The emergence of steel demand as customers recover from the COVID-19 pandemic and an order backlog could see Acerinox’s Q4 2020 EBITDA being level with Q3 despite market uncertainty. 

 

The European steelmaker’s melting shop production declined by 9pc to 1.6mn mt in the first nine-months of 2020 compared to the same period a year ago. The group’s factories produced 21pc more steel in Q3 at 538,467mt compared with the prior quarter due to improvements in steel demand after the pandemic related slowdown. 

 

For the nine-month period, the hot rolling shop output fell by 13pc to 1.3mn mt from the same year-ago period, while cold rolling mill output fell 19pc to 1mn mt, and long product declined by 10pc to 157,000mt during the same period under comparison. 

 

Acerinox’s sales turnover dropped by 6pc to €3.5bn ($4.1bn) in January-September 2020 from the same period a year ago.
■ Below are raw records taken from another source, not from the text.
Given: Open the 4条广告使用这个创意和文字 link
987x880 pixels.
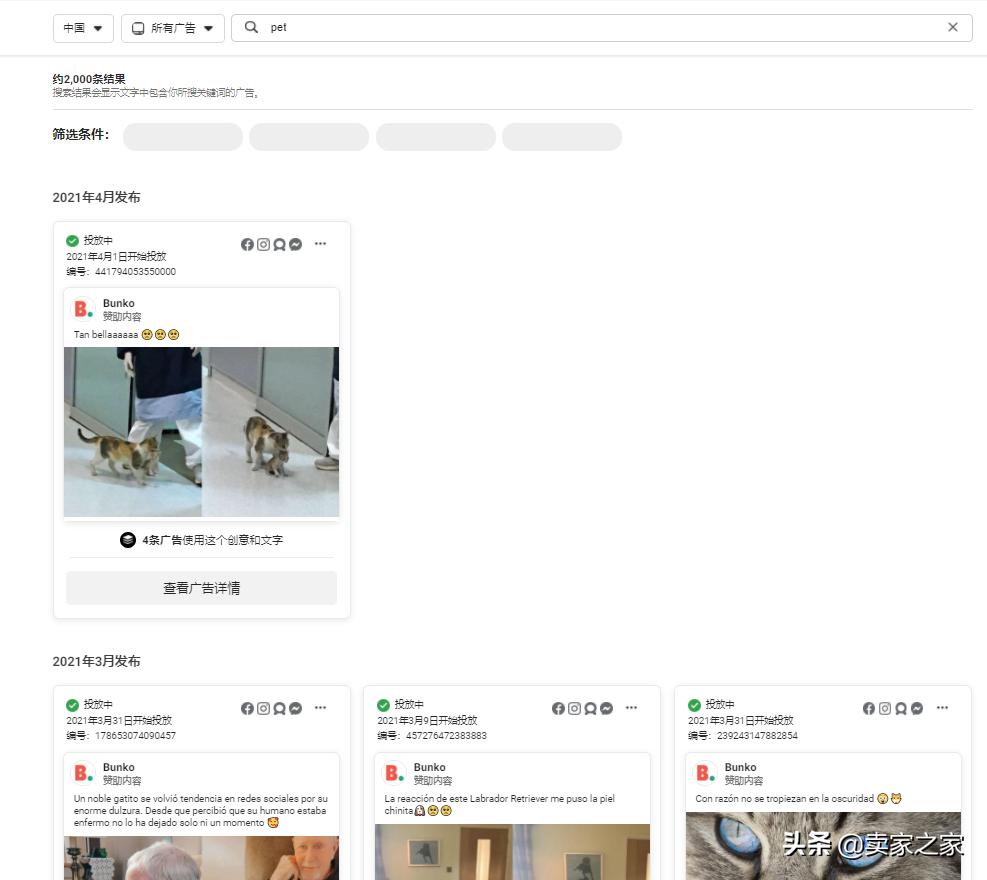Looking at the screenshot, I should click(210, 539).
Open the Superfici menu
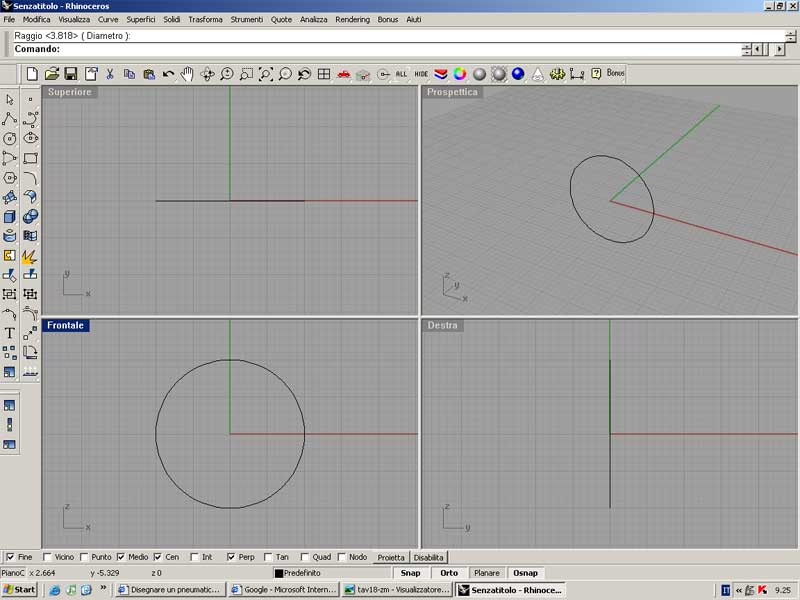This screenshot has width=800, height=600. coord(141,19)
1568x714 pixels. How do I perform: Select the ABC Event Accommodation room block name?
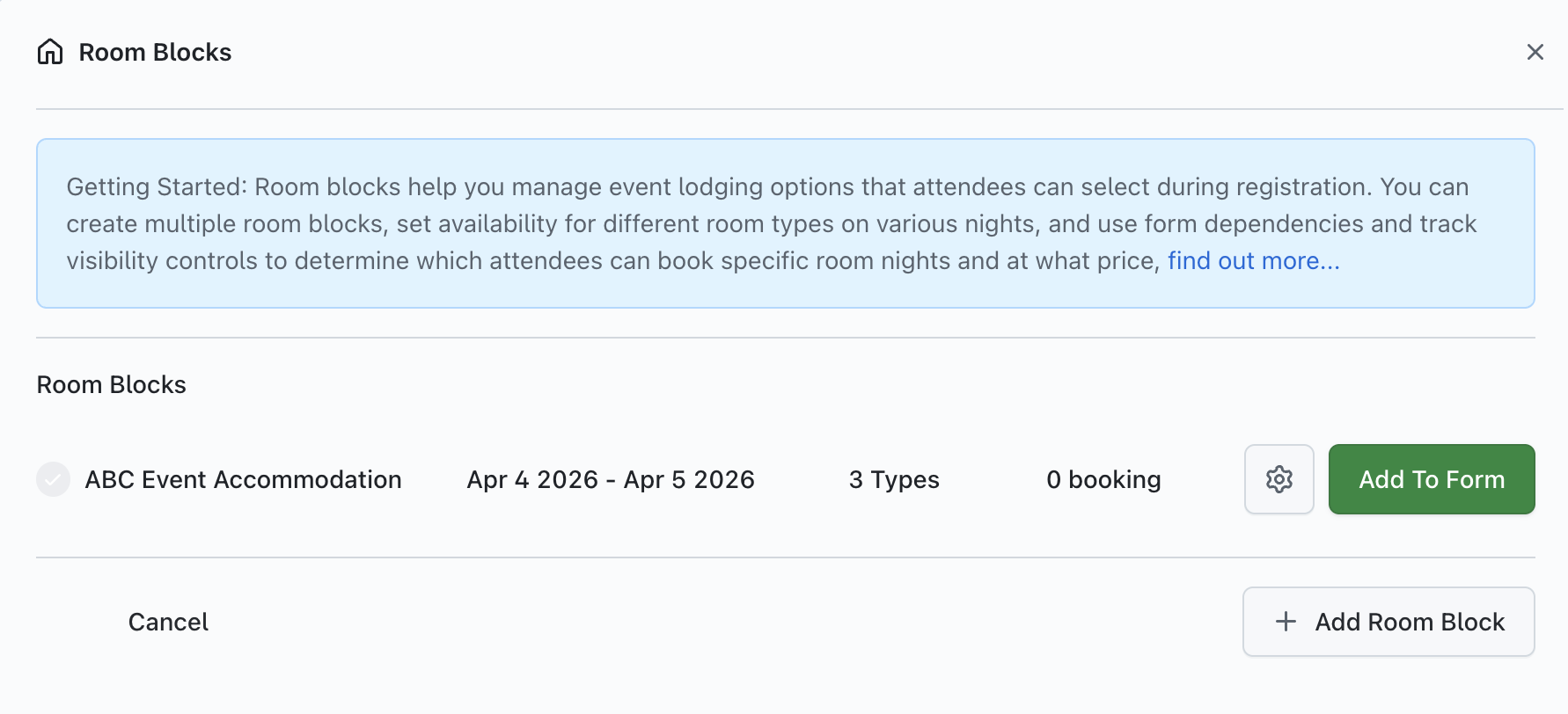(x=243, y=479)
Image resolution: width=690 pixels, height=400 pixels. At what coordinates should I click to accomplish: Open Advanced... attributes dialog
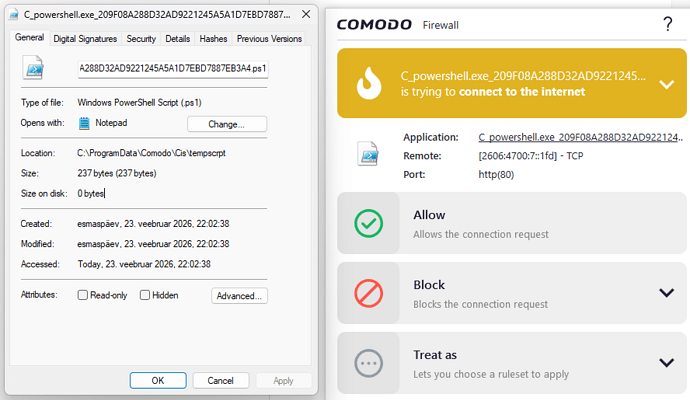click(x=239, y=296)
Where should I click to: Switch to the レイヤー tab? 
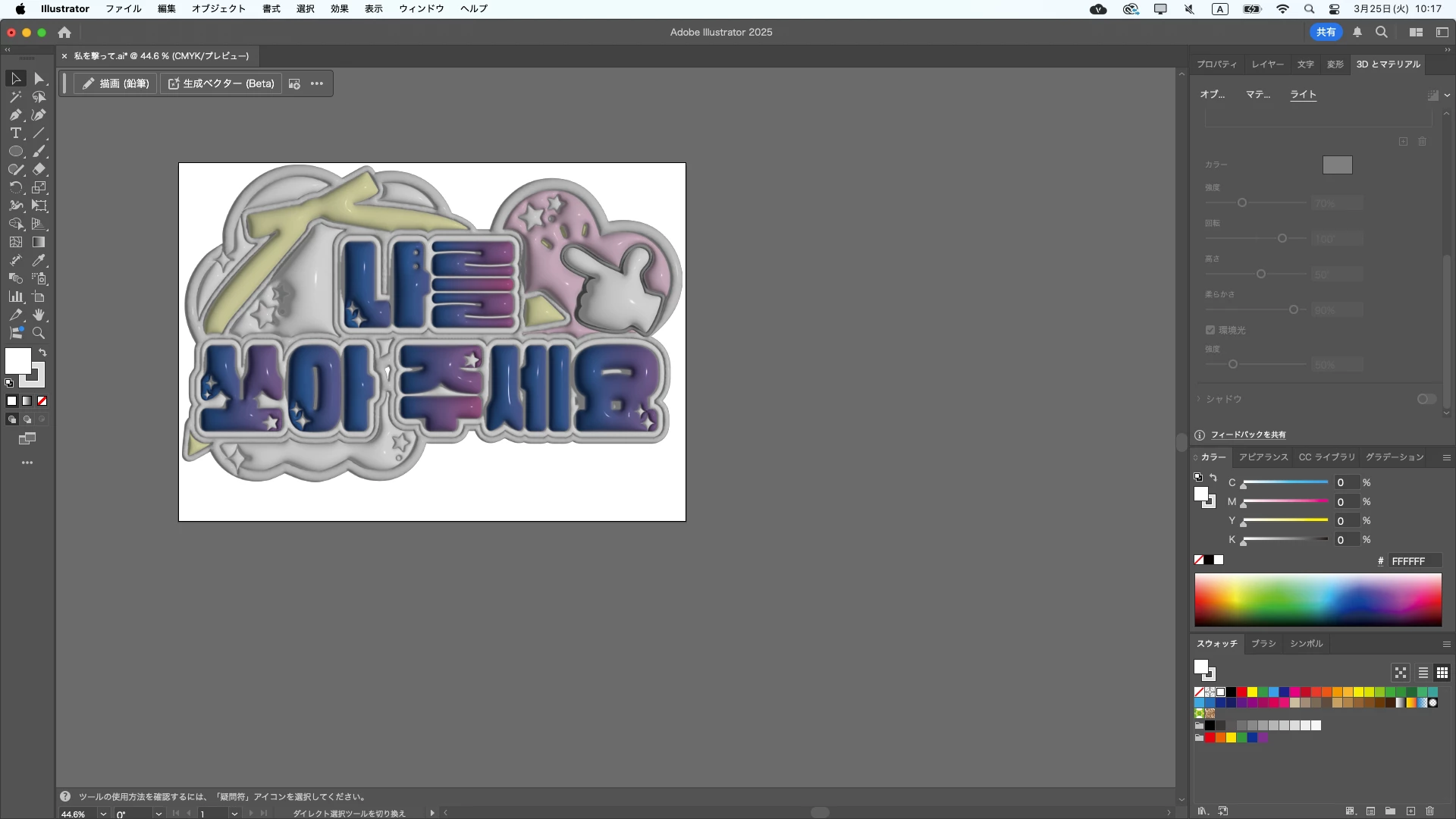(1267, 64)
Net sales during each of the three quarters of 2020 were rangebound at €1.1-1.2mn. The company’s EBITDA declined by 8pc to €267mn for the first nine-months of 2020 from the prior-year period, while the group encountered a profit of €28mn in January-September 2020. 

 

The strong financials were attributed to the management’s focus on cash generation, improved liquidity, reduction in costs, and improved working capital across all operating units. 

 

Acerinox has a steelmaking capacity of approximately 2.5mn mt with six factories on four different continents including the two integrated sites, namely, North American Stainless in the US and Columbus Stainless in South Africa.